Okay, I'll do everything, I'll write you back based on the result

si458 commented 1 week ago

@sheshko-as no worries! in theory the node 20.13+ will fix the Warning: An error event has already been emitted on the socket. Please use the destroy method on the socket while handling a 'clientError' event. messages (explains why im not seeing them anymore as i moved to node 20) but i will downgrade my setup to node 18 and monitor see if it increases ram wise too

sheshko-as commented 1 week ago

@sheshko-as no worries! in theory the node 20.13+ will fix the Warning: An error event has already been emitted on the socket. Please use the destroy method on the socket while handling a 'clientError' event. messages (explains why im not seeing them anymore as i moved to node 20) but i will downgrade my setup to node 18 and monitor see if it increases ram wise too

updated to 20.15, did not help, the problem was repeated today

si458 commented 1 week ago

@sheshko-as which issue sorry? u mean the memory increase/crash? did you see when it started increasing and if you did anything like connect to a computer? in theory the An error event has already been emitted should vanish with the latest LTS of node 20

sheshko-as commented 1 week ago

did you see when it started increasing and if you did anything like connect to a computer?

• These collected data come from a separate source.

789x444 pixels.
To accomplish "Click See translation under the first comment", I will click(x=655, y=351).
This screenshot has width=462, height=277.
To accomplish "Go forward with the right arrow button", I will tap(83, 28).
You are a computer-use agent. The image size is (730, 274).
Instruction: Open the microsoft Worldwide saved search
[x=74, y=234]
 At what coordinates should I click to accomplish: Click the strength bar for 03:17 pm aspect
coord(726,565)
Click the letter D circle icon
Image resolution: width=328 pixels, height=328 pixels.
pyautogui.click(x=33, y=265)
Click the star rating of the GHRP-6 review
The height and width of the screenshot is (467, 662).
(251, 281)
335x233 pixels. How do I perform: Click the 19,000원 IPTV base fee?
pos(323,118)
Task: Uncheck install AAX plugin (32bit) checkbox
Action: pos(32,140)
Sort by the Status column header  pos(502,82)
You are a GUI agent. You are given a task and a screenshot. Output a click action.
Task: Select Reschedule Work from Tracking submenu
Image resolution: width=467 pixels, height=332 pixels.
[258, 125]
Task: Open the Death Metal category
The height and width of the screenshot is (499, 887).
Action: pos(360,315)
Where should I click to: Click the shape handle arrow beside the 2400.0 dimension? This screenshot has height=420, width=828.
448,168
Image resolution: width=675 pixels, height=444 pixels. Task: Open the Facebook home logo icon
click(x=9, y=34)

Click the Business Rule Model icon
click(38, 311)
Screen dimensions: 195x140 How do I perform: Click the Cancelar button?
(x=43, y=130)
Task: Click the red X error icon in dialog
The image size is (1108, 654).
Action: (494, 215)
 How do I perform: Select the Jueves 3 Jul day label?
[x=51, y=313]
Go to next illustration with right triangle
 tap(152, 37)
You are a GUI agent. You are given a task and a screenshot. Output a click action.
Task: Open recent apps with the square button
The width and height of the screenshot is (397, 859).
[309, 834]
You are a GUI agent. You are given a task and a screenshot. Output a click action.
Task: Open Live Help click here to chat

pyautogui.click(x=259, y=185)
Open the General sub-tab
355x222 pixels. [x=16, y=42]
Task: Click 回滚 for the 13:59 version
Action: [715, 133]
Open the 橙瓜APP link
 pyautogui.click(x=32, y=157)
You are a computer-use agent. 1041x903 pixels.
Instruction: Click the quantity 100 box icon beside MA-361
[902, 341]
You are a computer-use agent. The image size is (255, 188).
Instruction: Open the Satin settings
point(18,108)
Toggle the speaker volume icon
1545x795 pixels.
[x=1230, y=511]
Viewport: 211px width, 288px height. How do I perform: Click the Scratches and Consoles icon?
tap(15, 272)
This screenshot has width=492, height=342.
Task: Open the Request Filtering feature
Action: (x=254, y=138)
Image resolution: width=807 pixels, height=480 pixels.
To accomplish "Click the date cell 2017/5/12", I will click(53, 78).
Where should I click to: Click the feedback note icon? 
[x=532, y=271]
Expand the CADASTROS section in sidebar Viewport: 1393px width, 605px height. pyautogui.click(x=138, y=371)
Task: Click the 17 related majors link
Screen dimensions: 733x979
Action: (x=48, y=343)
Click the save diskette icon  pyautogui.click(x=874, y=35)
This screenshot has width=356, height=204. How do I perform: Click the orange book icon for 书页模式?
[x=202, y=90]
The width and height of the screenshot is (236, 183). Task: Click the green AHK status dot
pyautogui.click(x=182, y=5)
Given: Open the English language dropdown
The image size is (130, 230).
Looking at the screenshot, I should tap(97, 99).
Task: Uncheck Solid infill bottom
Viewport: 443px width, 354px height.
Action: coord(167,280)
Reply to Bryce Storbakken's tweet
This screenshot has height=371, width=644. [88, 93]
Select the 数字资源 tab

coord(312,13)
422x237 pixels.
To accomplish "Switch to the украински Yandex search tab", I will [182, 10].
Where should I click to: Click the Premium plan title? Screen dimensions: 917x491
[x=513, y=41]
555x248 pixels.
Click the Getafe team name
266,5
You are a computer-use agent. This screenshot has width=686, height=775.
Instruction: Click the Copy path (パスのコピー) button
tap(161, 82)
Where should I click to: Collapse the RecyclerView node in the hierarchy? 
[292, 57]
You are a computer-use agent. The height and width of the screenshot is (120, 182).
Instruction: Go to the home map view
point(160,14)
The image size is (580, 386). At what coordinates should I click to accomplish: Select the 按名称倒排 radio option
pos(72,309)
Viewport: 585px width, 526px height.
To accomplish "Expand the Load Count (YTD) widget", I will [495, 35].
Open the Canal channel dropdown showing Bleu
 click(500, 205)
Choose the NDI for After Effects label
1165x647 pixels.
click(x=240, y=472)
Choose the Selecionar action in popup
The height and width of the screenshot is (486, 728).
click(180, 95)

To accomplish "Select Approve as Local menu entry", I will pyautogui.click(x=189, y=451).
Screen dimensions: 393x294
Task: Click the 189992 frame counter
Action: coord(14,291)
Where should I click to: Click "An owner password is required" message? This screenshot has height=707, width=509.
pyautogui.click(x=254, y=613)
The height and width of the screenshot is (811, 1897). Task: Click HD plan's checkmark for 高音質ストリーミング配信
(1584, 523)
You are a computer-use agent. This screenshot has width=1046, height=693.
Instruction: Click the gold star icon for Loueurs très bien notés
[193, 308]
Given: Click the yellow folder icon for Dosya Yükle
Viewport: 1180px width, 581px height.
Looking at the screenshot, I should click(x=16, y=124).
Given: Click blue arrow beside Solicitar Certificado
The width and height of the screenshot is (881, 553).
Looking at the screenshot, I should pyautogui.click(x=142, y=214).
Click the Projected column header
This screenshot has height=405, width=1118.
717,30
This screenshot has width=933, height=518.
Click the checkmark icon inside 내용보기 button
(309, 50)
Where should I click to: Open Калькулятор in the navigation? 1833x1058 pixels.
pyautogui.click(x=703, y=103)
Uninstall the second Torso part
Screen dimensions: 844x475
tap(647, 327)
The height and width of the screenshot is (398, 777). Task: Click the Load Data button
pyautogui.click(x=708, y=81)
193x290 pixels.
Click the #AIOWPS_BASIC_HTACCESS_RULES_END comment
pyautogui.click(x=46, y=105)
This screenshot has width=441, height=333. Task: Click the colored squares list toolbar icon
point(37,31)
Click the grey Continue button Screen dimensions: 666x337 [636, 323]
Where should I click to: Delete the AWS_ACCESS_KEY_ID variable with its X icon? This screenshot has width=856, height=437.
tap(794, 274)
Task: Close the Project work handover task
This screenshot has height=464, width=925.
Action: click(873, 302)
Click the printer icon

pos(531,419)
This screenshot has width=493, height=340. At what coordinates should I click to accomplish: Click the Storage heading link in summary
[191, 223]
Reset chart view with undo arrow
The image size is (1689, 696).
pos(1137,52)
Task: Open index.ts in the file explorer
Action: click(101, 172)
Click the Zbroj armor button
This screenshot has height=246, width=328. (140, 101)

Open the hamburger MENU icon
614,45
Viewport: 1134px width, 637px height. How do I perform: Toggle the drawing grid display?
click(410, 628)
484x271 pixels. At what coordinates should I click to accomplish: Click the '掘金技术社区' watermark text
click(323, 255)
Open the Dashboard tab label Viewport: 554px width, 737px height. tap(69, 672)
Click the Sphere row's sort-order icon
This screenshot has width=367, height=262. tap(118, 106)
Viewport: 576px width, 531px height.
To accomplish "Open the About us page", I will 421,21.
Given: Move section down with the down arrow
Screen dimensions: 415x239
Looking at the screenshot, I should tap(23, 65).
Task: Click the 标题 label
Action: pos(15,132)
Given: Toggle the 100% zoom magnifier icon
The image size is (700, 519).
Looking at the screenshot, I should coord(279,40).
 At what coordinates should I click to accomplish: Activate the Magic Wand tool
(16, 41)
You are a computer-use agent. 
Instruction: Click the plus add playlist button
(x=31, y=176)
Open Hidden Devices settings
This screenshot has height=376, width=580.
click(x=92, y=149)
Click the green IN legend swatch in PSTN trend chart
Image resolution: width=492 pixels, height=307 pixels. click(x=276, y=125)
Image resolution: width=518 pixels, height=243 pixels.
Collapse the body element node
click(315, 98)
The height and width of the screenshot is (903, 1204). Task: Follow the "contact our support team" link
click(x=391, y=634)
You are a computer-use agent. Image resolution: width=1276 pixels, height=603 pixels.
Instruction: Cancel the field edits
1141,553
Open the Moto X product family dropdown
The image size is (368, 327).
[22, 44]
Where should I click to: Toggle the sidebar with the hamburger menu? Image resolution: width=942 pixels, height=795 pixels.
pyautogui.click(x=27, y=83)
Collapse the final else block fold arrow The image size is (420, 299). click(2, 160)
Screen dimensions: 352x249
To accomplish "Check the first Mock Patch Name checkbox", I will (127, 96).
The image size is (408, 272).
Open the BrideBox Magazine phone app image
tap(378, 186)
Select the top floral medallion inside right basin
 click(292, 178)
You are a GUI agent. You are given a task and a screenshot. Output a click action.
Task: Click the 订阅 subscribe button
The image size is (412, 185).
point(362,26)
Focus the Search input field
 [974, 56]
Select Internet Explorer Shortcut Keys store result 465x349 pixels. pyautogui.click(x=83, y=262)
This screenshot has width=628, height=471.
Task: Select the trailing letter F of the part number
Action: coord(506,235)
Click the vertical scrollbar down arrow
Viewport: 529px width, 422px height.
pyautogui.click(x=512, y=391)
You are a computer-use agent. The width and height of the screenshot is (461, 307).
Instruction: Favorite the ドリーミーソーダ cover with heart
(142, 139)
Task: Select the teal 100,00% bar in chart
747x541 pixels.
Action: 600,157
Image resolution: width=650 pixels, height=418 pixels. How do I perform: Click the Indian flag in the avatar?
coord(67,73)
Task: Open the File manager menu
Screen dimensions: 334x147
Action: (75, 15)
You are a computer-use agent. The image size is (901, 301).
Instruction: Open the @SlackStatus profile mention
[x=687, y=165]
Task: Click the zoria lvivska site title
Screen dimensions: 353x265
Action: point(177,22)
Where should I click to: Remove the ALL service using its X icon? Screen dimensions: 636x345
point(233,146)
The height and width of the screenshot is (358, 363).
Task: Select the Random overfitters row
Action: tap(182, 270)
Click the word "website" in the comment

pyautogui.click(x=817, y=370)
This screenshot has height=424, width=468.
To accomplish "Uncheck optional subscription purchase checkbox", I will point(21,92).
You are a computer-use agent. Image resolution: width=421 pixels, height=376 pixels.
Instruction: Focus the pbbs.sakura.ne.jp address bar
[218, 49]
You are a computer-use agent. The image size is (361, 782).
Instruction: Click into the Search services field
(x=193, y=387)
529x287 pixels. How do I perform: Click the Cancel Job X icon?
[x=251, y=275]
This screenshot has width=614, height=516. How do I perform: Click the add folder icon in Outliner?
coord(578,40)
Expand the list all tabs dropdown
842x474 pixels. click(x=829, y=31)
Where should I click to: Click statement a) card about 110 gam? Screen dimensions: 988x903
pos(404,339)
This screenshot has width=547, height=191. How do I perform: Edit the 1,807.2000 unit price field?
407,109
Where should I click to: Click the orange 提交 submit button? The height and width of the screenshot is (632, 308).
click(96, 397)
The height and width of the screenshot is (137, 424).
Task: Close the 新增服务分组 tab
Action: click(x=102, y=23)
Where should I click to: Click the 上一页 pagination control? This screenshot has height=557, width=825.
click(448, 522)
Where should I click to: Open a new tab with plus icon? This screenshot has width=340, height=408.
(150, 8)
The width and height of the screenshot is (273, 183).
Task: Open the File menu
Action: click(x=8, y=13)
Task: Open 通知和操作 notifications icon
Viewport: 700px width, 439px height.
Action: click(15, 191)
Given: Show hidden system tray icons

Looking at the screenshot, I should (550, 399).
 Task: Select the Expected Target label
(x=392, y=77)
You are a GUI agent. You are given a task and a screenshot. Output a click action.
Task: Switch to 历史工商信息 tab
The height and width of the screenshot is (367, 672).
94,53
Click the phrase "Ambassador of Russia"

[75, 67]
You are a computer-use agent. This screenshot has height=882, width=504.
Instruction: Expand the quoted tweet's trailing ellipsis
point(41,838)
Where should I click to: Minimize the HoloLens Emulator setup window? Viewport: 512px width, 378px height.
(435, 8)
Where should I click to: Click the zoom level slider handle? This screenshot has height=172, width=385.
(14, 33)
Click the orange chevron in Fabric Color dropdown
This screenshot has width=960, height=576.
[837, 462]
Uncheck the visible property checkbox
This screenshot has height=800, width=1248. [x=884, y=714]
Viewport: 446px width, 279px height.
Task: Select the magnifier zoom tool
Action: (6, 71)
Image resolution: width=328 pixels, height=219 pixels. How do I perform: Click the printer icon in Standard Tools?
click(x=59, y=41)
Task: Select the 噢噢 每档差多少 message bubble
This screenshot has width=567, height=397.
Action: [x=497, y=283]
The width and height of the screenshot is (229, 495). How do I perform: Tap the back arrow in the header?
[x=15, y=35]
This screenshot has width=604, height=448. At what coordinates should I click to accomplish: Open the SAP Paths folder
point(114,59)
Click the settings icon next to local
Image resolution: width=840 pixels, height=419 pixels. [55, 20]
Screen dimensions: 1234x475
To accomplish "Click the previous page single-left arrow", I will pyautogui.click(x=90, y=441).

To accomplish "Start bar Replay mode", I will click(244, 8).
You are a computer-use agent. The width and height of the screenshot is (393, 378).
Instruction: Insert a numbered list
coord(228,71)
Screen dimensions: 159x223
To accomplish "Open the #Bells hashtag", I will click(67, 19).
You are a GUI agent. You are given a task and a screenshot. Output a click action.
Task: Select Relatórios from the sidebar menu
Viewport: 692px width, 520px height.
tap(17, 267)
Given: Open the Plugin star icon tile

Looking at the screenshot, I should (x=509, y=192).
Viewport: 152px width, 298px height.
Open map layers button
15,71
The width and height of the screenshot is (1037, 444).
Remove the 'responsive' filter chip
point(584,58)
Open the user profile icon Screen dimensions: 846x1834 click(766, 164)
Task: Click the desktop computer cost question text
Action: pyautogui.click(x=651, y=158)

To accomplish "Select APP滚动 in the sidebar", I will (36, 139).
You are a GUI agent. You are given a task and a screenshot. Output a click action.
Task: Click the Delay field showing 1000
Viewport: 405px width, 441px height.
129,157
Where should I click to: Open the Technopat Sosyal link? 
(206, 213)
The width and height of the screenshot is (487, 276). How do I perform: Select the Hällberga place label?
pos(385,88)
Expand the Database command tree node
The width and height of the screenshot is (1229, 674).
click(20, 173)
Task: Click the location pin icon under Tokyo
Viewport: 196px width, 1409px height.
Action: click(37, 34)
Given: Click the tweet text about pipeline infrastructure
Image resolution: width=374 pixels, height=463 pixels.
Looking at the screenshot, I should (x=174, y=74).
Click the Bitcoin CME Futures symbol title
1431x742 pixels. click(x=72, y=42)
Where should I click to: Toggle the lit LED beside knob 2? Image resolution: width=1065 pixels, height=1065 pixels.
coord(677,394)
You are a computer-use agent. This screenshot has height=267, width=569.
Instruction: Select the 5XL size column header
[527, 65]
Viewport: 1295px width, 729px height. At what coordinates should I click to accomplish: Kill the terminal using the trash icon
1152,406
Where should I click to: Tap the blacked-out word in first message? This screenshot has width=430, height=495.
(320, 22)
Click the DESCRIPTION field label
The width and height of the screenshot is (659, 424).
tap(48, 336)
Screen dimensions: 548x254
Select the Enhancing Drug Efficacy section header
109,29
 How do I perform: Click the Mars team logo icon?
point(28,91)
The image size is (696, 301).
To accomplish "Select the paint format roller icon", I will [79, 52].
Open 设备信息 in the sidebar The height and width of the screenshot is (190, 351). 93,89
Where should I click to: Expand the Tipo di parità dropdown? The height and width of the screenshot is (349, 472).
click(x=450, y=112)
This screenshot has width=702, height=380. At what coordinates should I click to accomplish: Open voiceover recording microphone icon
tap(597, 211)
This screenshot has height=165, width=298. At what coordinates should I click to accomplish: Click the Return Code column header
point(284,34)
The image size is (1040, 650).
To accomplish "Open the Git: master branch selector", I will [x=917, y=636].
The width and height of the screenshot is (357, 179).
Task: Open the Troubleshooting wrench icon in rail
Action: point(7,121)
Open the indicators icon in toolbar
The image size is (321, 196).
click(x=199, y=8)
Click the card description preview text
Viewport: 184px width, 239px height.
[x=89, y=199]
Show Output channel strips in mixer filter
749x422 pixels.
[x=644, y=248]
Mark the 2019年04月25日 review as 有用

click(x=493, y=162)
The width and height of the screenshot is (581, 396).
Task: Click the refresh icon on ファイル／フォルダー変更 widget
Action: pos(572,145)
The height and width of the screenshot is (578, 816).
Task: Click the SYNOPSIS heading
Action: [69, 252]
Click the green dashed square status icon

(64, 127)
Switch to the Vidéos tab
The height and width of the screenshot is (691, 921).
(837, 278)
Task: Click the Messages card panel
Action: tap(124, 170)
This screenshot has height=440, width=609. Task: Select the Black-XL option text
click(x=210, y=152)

I'm trying to figure out what action causes uncontrolled RAM growth to begin, but it's not working yet.

sheshko-as commented 1 week ago

u mean the memory increase/crash?

yes

sheshko-as commented 2 days ago

I think I found it: the problem is due to relay sessions, for many users, when opening a lot of RDP, several MeshRouter windows open, and not one, as expected. I think the problem occurs when meshcentral users run multiple copies of the MeshCentralRouter application due to an error when clicking the RDP button in the browser. If the user has only one instance of the MeshCentralRouter program running, RAM does not grow. I'll try to find the reason why this is happening. image image

si458 commented 2 days ago

OK that's an interesting theory!

So its opening multiple meshcentralrouter sessions that seems to increase the ram on the server side!

I'll have to test myself, sadly I don't have 32 comps that have rdp. But I suppose I could open 32 remote desktops and see if the memory starts increasing!